From the line containing "Given: Check Best 2 sec (05:04 min/mile)" through the last line of the records, print every line exactly and nothing more.

━━ RECORD EXTRACTS ━━

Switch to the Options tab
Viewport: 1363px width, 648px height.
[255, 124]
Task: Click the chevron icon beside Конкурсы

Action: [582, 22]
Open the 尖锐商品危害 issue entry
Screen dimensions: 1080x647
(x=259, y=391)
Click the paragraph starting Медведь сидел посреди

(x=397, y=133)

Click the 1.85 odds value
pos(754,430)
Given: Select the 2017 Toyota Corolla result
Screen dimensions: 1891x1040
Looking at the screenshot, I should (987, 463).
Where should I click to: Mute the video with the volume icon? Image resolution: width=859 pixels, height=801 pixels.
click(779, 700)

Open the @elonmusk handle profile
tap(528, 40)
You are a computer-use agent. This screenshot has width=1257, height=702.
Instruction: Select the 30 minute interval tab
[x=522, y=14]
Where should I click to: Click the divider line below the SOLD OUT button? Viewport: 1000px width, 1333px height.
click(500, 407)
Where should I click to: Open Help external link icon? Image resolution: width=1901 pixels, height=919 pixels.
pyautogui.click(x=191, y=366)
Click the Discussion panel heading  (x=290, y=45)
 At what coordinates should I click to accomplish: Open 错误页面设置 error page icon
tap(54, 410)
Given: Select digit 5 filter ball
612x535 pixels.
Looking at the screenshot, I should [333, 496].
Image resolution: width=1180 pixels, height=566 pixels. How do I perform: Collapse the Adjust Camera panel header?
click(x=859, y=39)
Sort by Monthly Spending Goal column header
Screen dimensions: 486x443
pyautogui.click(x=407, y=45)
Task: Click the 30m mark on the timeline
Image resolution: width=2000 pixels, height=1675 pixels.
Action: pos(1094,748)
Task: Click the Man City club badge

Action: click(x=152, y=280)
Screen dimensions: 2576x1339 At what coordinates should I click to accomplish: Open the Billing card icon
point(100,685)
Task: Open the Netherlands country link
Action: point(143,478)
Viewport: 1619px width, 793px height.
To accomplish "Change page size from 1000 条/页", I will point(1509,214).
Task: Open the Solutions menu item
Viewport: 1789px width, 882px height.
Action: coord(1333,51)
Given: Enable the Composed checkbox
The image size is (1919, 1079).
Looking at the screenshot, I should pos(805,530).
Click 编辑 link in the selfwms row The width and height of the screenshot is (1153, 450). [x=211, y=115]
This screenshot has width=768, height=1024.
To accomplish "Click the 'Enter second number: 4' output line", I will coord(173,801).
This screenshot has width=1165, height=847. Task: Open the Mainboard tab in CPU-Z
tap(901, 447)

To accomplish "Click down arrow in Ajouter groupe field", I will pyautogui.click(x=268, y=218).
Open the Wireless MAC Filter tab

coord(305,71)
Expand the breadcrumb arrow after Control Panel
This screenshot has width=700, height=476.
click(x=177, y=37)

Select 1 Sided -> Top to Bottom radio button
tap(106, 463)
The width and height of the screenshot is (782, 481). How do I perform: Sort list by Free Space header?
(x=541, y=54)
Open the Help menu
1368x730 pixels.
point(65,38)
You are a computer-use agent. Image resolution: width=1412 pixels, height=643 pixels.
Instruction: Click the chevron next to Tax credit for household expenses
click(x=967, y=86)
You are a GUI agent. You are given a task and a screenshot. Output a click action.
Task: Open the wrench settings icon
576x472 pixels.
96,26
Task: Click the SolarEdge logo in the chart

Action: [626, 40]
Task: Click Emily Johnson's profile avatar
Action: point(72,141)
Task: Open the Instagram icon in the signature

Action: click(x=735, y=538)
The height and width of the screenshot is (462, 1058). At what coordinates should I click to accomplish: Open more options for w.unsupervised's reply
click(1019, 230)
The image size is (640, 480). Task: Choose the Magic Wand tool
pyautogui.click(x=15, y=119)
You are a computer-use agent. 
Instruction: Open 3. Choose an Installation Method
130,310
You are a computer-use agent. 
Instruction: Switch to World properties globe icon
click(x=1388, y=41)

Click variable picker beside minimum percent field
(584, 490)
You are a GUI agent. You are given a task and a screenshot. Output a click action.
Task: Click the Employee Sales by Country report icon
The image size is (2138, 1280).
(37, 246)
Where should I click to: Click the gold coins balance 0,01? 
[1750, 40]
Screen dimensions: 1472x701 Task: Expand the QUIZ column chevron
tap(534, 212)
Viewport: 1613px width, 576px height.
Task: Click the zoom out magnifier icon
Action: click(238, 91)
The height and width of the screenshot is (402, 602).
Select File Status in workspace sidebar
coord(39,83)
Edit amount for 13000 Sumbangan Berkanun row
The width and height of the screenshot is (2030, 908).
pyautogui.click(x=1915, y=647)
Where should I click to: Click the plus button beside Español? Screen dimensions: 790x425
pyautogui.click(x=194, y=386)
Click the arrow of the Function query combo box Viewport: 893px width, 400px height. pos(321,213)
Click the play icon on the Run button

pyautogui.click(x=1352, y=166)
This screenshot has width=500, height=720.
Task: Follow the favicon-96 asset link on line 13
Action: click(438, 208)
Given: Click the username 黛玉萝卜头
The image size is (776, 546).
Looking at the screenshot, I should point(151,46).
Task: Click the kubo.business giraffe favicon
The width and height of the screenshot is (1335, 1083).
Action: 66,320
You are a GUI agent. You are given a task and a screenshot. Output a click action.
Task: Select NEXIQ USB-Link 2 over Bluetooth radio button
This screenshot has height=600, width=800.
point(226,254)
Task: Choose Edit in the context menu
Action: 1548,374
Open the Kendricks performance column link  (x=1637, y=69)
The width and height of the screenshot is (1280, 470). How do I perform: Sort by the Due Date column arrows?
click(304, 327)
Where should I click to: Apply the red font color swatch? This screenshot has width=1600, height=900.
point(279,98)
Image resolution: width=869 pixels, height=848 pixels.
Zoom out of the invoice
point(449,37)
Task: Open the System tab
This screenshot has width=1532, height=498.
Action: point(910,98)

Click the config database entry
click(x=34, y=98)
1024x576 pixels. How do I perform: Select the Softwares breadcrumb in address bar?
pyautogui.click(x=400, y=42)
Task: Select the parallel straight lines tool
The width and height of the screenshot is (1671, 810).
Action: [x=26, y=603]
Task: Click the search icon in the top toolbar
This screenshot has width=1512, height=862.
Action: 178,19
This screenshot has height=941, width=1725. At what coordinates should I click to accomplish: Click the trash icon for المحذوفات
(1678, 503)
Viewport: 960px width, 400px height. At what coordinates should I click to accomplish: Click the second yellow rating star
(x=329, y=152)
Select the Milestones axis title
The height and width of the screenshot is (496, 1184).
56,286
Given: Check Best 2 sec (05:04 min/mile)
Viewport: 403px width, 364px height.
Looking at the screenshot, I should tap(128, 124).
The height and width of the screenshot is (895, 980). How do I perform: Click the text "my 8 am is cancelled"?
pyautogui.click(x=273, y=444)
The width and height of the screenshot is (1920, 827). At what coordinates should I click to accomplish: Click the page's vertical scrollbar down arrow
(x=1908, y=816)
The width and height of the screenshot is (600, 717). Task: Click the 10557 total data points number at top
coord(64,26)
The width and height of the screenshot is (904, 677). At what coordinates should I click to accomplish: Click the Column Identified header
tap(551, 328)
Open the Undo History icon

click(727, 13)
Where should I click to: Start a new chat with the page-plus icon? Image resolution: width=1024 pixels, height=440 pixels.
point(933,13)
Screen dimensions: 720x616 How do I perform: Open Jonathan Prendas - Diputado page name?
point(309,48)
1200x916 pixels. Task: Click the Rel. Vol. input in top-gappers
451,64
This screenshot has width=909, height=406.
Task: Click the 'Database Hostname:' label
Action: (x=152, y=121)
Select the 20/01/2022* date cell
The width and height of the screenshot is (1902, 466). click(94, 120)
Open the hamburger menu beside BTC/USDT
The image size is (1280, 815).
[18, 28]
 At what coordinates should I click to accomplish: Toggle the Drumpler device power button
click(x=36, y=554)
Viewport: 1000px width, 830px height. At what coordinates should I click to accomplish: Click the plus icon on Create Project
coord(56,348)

━━━

TASK ANSWER ▸
Given: Check Best 2 sec (05:04 min/mile)
Viewport: 403px width, 364px height.
Looking at the screenshot, I should tap(128, 124).
The height and width of the screenshot is (895, 980). How do I perform: Click the text "my 8 am is cancelled"?
pyautogui.click(x=273, y=444)
The width and height of the screenshot is (1920, 827). At what coordinates should I click to accomplish: Click the page's vertical scrollbar down arrow
(x=1908, y=816)
The width and height of the screenshot is (600, 717). Task: Click the 10557 total data points number at top
coord(64,26)
The width and height of the screenshot is (904, 677). At what coordinates should I click to accomplish: Click the Column Identified header
tap(551, 328)
Open the Undo History icon

click(727, 13)
Where should I click to: Start a new chat with the page-plus icon? Image resolution: width=1024 pixels, height=440 pixels.
point(933,13)
Screen dimensions: 720x616 How do I perform: Open Jonathan Prendas - Diputado page name?
point(309,48)
1200x916 pixels. Task: Click the Rel. Vol. input in top-gappers
451,64
This screenshot has width=909, height=406.
Task: Click the 'Database Hostname:' label
Action: (x=152, y=121)
Select the 20/01/2022* date cell
The width and height of the screenshot is (1902, 466). click(94, 120)
Open the hamburger menu beside BTC/USDT
The image size is (1280, 815).
[18, 28]
 At what coordinates should I click to accomplish: Toggle the Drumpler device power button
click(x=36, y=554)
Viewport: 1000px width, 830px height. At what coordinates should I click to accomplish: Click the plus icon on Create Project
coord(56,348)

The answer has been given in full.